• Records supplied
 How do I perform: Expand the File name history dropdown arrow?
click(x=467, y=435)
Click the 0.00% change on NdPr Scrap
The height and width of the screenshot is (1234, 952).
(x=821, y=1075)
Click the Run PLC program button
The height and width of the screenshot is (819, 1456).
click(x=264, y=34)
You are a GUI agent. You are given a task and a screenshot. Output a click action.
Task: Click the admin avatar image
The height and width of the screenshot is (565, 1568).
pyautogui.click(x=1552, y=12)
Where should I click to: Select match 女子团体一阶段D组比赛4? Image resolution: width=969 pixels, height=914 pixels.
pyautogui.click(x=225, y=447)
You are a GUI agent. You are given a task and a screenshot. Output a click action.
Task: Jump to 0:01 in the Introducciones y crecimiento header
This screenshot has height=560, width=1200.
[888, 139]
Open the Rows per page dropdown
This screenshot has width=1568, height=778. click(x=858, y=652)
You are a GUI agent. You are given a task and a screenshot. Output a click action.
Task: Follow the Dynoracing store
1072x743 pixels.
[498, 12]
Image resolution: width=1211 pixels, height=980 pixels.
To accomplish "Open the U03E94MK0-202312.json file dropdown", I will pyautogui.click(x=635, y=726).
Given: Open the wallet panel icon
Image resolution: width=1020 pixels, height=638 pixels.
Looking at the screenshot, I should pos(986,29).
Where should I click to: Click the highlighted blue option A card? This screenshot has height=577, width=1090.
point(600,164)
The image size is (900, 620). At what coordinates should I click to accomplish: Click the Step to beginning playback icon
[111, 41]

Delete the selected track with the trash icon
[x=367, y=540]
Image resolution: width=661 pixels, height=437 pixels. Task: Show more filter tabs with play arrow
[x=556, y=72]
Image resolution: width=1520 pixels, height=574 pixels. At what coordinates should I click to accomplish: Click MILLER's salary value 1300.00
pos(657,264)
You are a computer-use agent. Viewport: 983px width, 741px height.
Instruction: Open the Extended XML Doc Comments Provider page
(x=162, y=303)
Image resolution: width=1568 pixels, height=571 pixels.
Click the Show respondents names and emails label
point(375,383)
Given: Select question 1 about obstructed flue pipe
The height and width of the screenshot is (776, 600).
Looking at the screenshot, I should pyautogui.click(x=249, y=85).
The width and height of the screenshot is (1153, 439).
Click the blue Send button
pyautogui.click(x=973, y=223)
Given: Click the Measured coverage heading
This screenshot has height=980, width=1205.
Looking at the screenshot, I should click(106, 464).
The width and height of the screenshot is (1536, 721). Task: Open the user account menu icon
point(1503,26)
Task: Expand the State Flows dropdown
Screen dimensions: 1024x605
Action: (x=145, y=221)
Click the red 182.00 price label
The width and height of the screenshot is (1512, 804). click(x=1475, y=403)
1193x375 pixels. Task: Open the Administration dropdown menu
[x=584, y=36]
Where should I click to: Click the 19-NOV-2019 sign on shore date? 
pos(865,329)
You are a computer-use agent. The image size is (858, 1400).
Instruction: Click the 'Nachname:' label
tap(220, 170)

• Given request
Switch "GUI agent" to "screen assistant" everywhere in the listing above, and give the lines again with nothing else changed.

• Written response
 How do I perform: Expand the File name history dropdown arrow?
click(x=467, y=435)
Click the 0.00% change on NdPr Scrap
The height and width of the screenshot is (1234, 952).
(x=821, y=1075)
Click the Run PLC program button
The height and width of the screenshot is (819, 1456).
click(x=264, y=34)
You are a screen assistant. You are given a task and a screenshot. Output a click action.
Task: Click the admin avatar image
The height and width of the screenshot is (565, 1568).
pyautogui.click(x=1552, y=12)
Where should I click to: Select match 女子团体一阶段D组比赛4? Image resolution: width=969 pixels, height=914 pixels.
pyautogui.click(x=225, y=447)
You are a screen assistant. You are given a task and a screenshot. Output a click action.
Task: Jump to 0:01 in the Introducciones y crecimiento header
This screenshot has height=560, width=1200.
[888, 139]
Open the Rows per page dropdown
This screenshot has width=1568, height=778. click(x=858, y=652)
You are a screen assistant. You are given a task and a screenshot. Output a click action.
Task: Follow the Dynoracing store
1072x743 pixels.
[498, 12]
Image resolution: width=1211 pixels, height=980 pixels.
To accomplish "Open the U03E94MK0-202312.json file dropdown", I will pyautogui.click(x=635, y=726).
Given: Open the wallet panel icon
Image resolution: width=1020 pixels, height=638 pixels.
Looking at the screenshot, I should pos(986,29).
Where should I click to: Click the highlighted blue option A card? This screenshot has height=577, width=1090.
point(600,164)
The image size is (900, 620). At what coordinates should I click to accomplish: Click the Step to beginning playback icon
[111, 41]

Delete the selected track with the trash icon
[x=367, y=540]
Image resolution: width=661 pixels, height=437 pixels. Task: Show more filter tabs with play arrow
[x=556, y=72]
Image resolution: width=1520 pixels, height=574 pixels. At what coordinates should I click to accomplish: Click MILLER's salary value 1300.00
pos(657,264)
You are a computer-use agent. Viewport: 983px width, 741px height.
Instruction: Open the Extended XML Doc Comments Provider page
(x=162, y=303)
Image resolution: width=1568 pixels, height=571 pixels.
Click the Show respondents names and emails label
point(375,383)
Given: Select question 1 about obstructed flue pipe
The height and width of the screenshot is (776, 600).
Looking at the screenshot, I should pyautogui.click(x=249, y=85).
The width and height of the screenshot is (1153, 439).
Click the blue Send button
pyautogui.click(x=973, y=223)
Given: Click the Measured coverage heading
This screenshot has height=980, width=1205.
Looking at the screenshot, I should click(106, 464).
The width and height of the screenshot is (1536, 721). Task: Open the user account menu icon
point(1503,26)
Task: Expand the State Flows dropdown
Screen dimensions: 1024x605
Action: (x=145, y=221)
Click the red 182.00 price label
The width and height of the screenshot is (1512, 804). click(x=1475, y=403)
1193x375 pixels. Task: Open the Administration dropdown menu
[x=584, y=36]
Where should I click to: Click the 19-NOV-2019 sign on shore date? 
pos(865,329)
You are a computer-use agent. The image size is (858, 1400).
Instruction: Click the 'Nachname:' label
tap(220, 170)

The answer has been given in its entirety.